● **Tareas**:
[1] Según el texto sobre la playa La Entrega, ¿cuánto cuesta arrendar el equipo para sumergirse?
[2] Prolonga el texto sobre la playa La Entrega a partir de su última oración.

El agua. Lo primero es un pez gris con amarillo y aparece a los pies de las personas que están todavía en la orilla de la playa La Entrega, en la costa oaxaqueña, rodeando a quienes llegan a mojarse pero no se atreven a entrar a nadar. Están ahí, a sus pies, y me parece que la gente no tiene consciencia de que tiene los peces entre sus piernas. El equipo para sumergirse –un visor, un snorkel, aletas para los pies y un chaleco salvavidas– lo arriendan en la misma playa y cuesta $150 pesos mexicanos, unos $8.400 chilenos, pero me convenzo de que tengo que arrendarlo cuando me encuentro $50 flotando en el agua, y pienso, porque me gusta el realismo mágico y porque en la arena estaba leyendo Pedro Páramo, que el mar quiere que me atreva a mirarlo, que me está invitando a entrar en él.
Lo que me sorprende, en el fondo, es que la vida marina comience donde empieza el agua y no en un espacio separado del que ocupamos las personas cuando entramos al mar. Me sorprende, también, que los peces de orilla no nos teman, al contrario, se acercan y algunos, dicen, muerden con sus diminutas bocas de pez.

● **Datos registrados**:
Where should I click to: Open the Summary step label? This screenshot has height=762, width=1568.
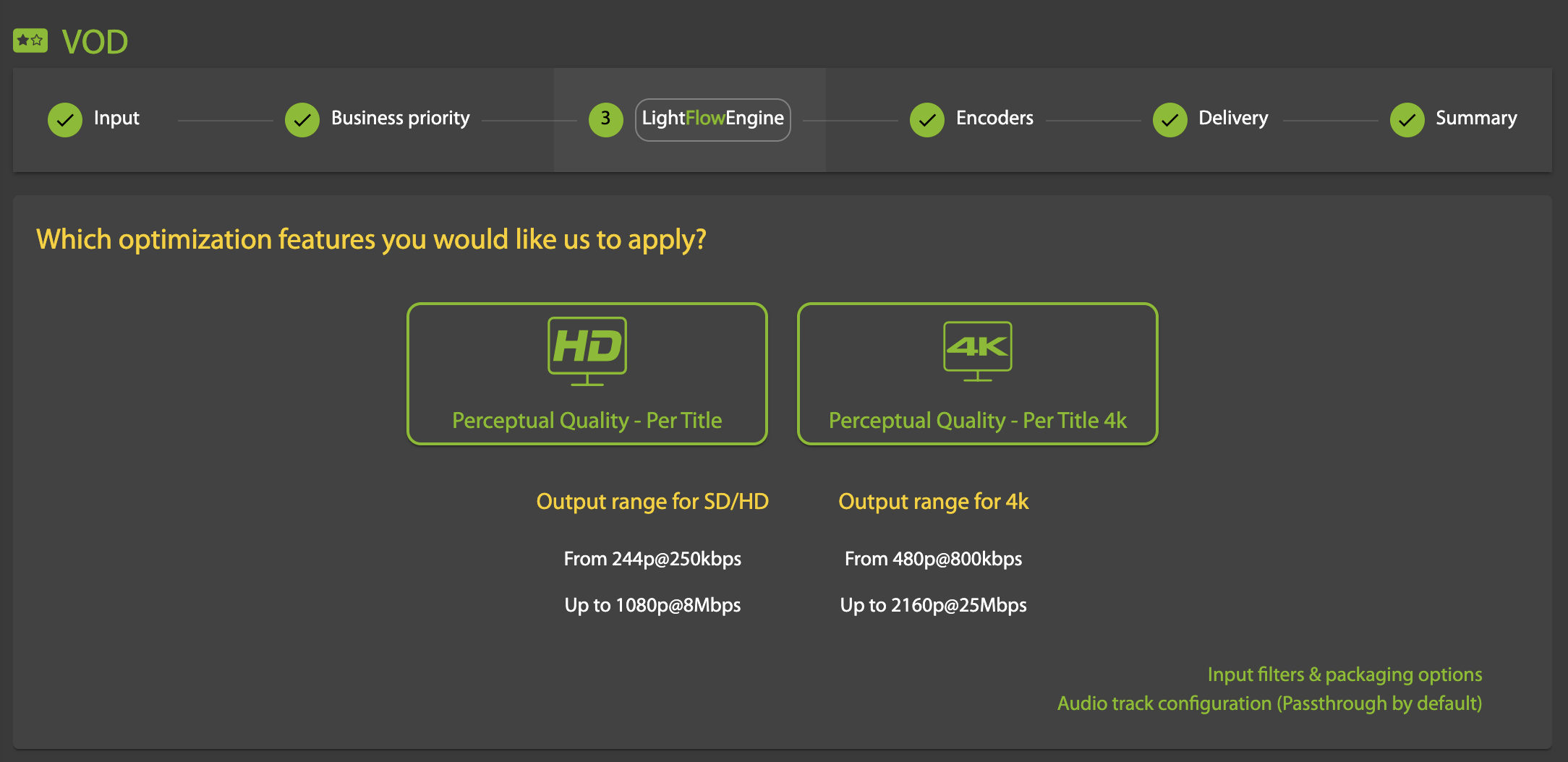pyautogui.click(x=1476, y=118)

● **Respuestas esperadas**:
[1] Cuesta $150 pesos mexicanos, unos $8.400 chilenos.

[2]
Una vez adentro, dejando atrás a los bañistas de tímido estilo, nos vamos a internar en cardúmenes que deben tener cientos de peces, que van a nadar cerca de nuestra piel y va a parecer que bailan con nosotrxs. Vamos a ver una mantarraya a ras de suelo, con la espalda oscura y puntos blancos, casi fosforescentes. Vamos a ver peces que parecen serpientes, peces que nadan en grupo y otros que nadan solos, y peces infiltrados en otros cardúmenes.
Abajo, en el agua, los rayos de sol también llegan al suelo y el ruido de la ciudad no existe porque no entra y porque estamos lejos. También, porque tienen su propia civilización.
Abajo está tranquilo y hay armonía. Nosotrxs nos comunicamos con gestos: una mano estirada mostrando un cardumen plateado que se acerca, un dedo urgente señalando una tortuga marina mediana que nada delante de nosotrxs y que seguimos durante quizás veinte minutos. Vemos el movimiento coordinado de sus aletas y flotamos con ella sobre los corales.
Y es que esta especie ha marcado nuestro viaje. Hace pocos días, cuando nuestra travesía por la costa empezaba, esperamos que el sol se pusiera para devolver al mar 30 tortugas marinas que habían nacido hacía una hora y media. Nos dijeron que, sin ayuda, una de cada cien llegaba al mar y lograba crecer.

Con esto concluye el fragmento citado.